Los Indios Tabajaras fueron dos hermanos brasileños pertenecientes a una tribu del estado Ceará, en el nordeste del Brasil. Muy temprano Antenor y Natalicio Moreyra Lima vieron el filón del carácter exótico de su origen. Interpretaron astutamente qué buscaba la industria del entretenimiento y se espejaron en la cautivante Carmen Miranda, que se balanceaba con frutas tropicales sobre su cabeza para deleite gringo. Las cosas no han cambiado demasiado. 

Manos a la obra, los hermanos fraguaron, o al menos dejaron crecer (la historia aquí tiene sus meandros), una leyenda sobre cómo conocieron la guitarra española, el instrumento que los llevó a la fama. Parece que uno de los hermanos la encontró en el medio de la selva y la llevó a la tribu, para ver si los jefes o los indios más viejos la conocían. Como nadie tenía idea de ese objeto de madera y cuerdas, lo colgaron como adorno en una de las chozas. Tiempo después llegó a ese paraje una delegación del ejército brasileño. Uno de los soldados vio la guitarra, la tomó y se puso a tocar. La leyenda dice que los Moreyra Lima quedaron hechizados por ese sonido. Algunos años después ya eran Los Indios Tabajaras, un dúo de guitarras que vendía millones de discos. ¿A quién podía importarle la veracidad de los hechos? Los arreglos eran exquisitos y el disfraz, inapelable: los Indios Tabajaras se empilchaban como caciques de manual, con vinchas con plumas de aves y collares que enmarcaban dentífricas sonrisas que brillaron en cada una de las portadas de sus elepés.

Antenor armonizaba y hacía la base; Natalicio era el rey de melodía. Siendo de una de las regiones musicales más ricas del continente, como es el nordeste brasileño, no dudaron en ignorar su procedencia para montarse sobre el pujante mercado del bolero, que cubría toda América.
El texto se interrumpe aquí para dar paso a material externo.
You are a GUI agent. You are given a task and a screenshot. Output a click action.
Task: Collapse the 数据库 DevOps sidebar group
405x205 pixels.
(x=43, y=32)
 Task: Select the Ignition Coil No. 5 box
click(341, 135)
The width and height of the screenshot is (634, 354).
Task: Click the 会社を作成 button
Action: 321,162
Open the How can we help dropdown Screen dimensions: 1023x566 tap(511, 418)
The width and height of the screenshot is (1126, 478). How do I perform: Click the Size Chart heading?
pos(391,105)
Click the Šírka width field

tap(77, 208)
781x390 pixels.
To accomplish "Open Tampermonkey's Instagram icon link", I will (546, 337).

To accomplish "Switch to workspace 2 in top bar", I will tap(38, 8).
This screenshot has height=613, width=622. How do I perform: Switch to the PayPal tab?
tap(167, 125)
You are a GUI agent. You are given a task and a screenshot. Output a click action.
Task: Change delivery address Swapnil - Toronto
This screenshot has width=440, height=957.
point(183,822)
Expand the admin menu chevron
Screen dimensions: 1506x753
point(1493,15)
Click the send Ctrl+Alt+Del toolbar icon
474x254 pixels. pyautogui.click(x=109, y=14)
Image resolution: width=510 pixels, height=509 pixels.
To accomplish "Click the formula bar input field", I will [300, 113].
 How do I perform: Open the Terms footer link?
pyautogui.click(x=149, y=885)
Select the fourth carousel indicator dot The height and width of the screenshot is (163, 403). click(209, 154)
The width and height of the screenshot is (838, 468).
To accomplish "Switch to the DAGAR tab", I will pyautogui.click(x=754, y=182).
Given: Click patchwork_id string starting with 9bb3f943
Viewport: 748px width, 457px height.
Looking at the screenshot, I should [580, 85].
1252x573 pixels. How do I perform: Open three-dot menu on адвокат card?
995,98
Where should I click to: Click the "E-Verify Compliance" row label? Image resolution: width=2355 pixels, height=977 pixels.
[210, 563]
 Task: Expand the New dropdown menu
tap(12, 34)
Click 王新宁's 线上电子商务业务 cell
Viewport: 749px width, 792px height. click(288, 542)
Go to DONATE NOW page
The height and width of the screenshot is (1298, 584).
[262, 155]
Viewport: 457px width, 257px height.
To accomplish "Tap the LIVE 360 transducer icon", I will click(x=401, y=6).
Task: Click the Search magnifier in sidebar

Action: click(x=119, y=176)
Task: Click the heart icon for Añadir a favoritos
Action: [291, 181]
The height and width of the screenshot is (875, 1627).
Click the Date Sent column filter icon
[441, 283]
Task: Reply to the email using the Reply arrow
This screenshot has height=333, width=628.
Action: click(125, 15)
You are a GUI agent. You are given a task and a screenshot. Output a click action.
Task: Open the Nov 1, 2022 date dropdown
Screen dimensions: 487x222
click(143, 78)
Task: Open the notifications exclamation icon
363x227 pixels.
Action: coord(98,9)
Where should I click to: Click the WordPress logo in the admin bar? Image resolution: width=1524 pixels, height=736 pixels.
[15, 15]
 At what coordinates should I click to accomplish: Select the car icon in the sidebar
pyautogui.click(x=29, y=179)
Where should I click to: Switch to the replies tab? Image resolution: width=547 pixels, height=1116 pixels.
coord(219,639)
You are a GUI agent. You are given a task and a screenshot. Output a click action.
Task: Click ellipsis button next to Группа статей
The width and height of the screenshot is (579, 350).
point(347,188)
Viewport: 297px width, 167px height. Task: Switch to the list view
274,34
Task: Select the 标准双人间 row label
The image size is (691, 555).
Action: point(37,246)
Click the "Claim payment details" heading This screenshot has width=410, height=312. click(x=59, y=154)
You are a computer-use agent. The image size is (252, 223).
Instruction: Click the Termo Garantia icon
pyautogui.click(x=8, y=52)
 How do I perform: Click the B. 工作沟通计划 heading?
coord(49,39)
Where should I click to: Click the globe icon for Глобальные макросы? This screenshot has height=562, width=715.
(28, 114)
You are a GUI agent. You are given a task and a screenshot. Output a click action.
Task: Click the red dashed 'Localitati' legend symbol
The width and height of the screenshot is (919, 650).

El frevo podía esperar. El bolero fue un punto de partida: prácticamente no le hacían asco a nada. Lo de ellos era el hit, el caballito de batalla de cada región. Con morosidad y elegancia, abordaban canciones como “Recuerdos de la Alhambra”, “Solamente una vez”, “Serenata a la luz de la luna”, “El cóndor pasa”, “Chica de Ipanema”, “Pájaro Campana”, “Aquellos ojos verdes” y, ya en los 70,  hasta el “Penélope” de Serrat. El mega éxito fue “María Elena”.

Sabían balbucear en italiano, alemán, griego, español, portugués, inglés y hasta en su dialecto de la tribu de Ceará. Genios del marketing, pioneros de la metrosexualidad, en los Estados Unidos pisaron fuerte con un disco titulado “Sweet y Sauvage”. En Chile los sorprendió el terremoto de Valdivia de 1960: se quedaron ayudando a los damnificados, brindando conciertos gratuitos. El pueblo los amó. Uno de los hermanos se casó con una chilena. 

El tiempo pasó, las modas cambiaron y lentamente los envolvió el olvido. La última voz se apagó en la selva de cemento: Natalicio Moreyra Lima murió en Nueva York el 15 de noviembre de 2009.  Nunca se supo demasiado de ellos; ahora tampoco. El misterio es un aliado de los fenómenos populares.

La música de Los Indios Tabajaras queda perfecta en Zama, esa obra maestra de la imagen y el sonido. Tampoco hubiese desentonado en ciertas películas de Armando Bo o de Pedro Almodóvar.